I had assumed that the students would know what I meant when I said, "Make a number pattern."
Or maybe I was the problem - maybe my definition was too narrow and my expectations were based on my own previous experience and knowledge.
Anyway, here is what they produced:
So - we have a pattern of numbers being repeated. There were lots that looked like this. We could substitute the numbers for a colour or a shape and we would be back to where we were with our Unifix and Cuisinaire patterns.
Yes - it is a pattern.
No - it is not what I was expecting.
But wait, there's more...
Ok - so I can see counting by 2, 3 and 10. This is what I had anticipated. Obviously these students will win at the game of "Guess what the teacher is thinking".

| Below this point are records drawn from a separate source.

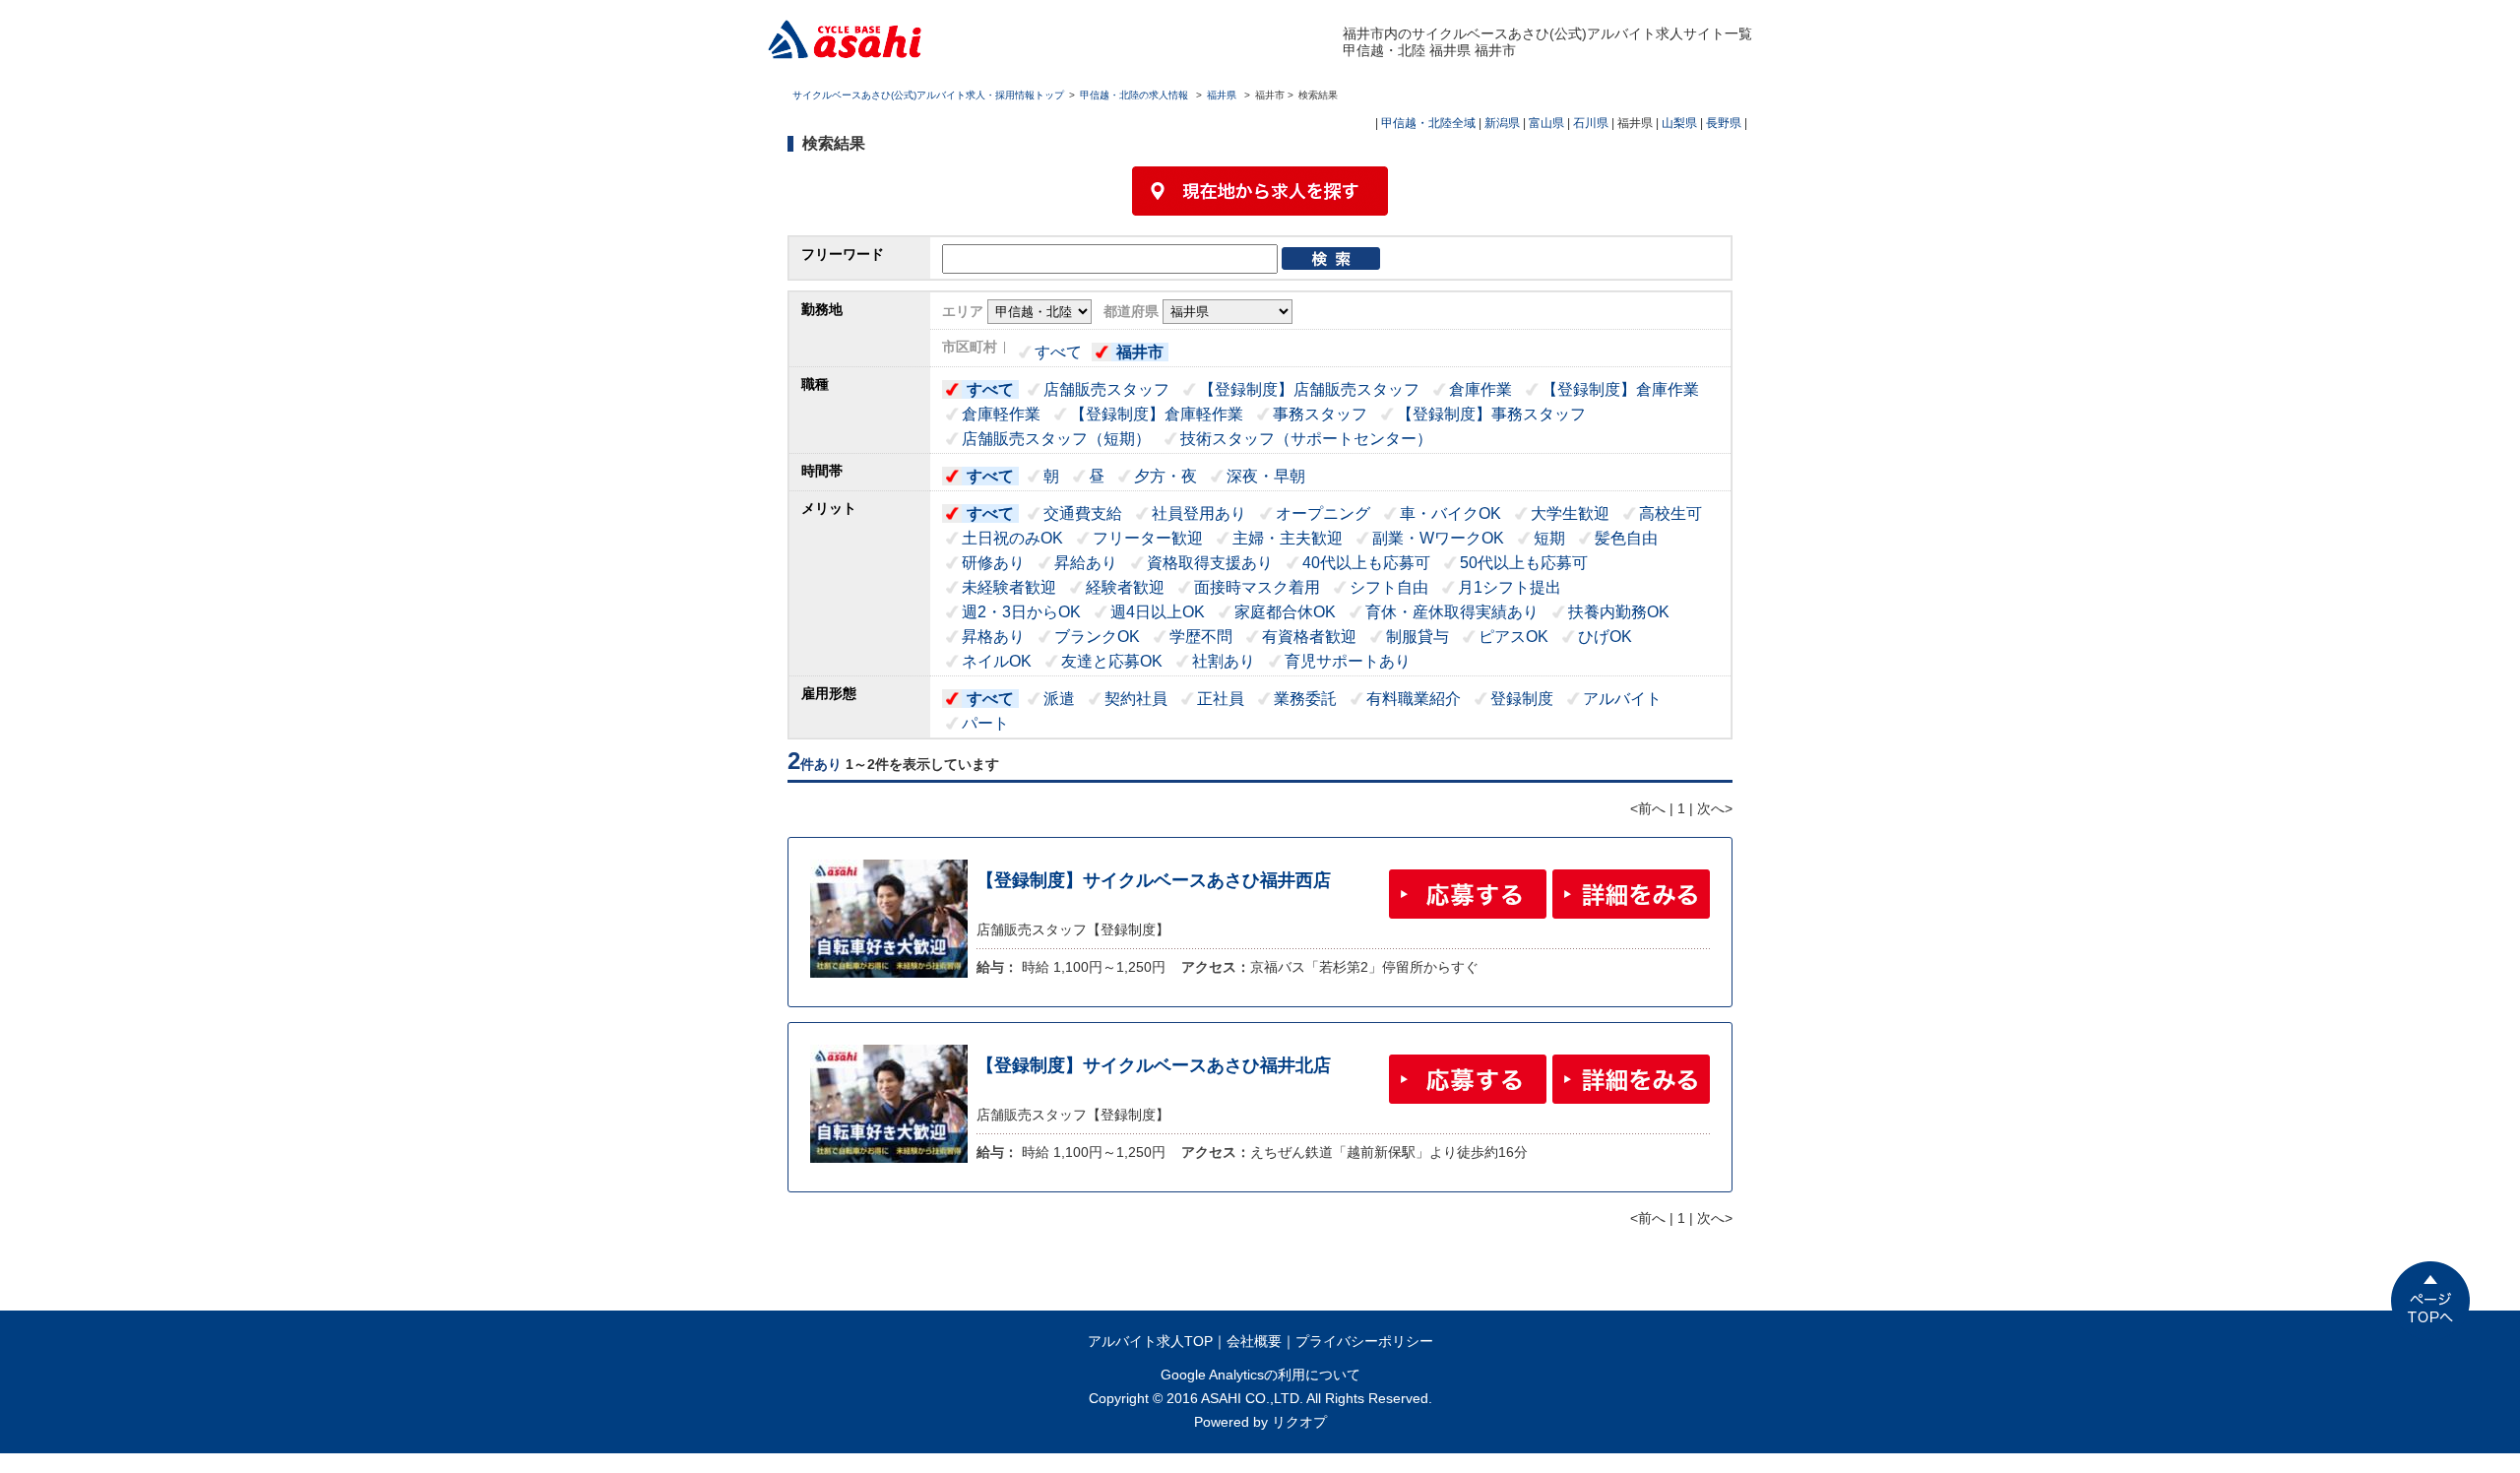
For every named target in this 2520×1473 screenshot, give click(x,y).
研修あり (993, 562)
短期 (1549, 538)
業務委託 (1305, 698)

And some more sophisticated variations on these patterns:
Counting by 7s
Counting by 10 but off the decade
As I circulated and chatted, I came across one student who was mucking around with some rulers. Fortunately, I refrained from intervening - I was about to tell him to put them away.
He had made a simple 0-9 grid:
As I was about to move on, he laid down the rulers:
"Look at that!" he said. "There is a pattern that goes 2, 7, 2, 7 down the middle ruler. And the diagonal rulers are all the even numbers."
Very true - a nice observation.
Note to self: Do not interrupt. Give the students space to play and experiment. They will observe things that will surprise you.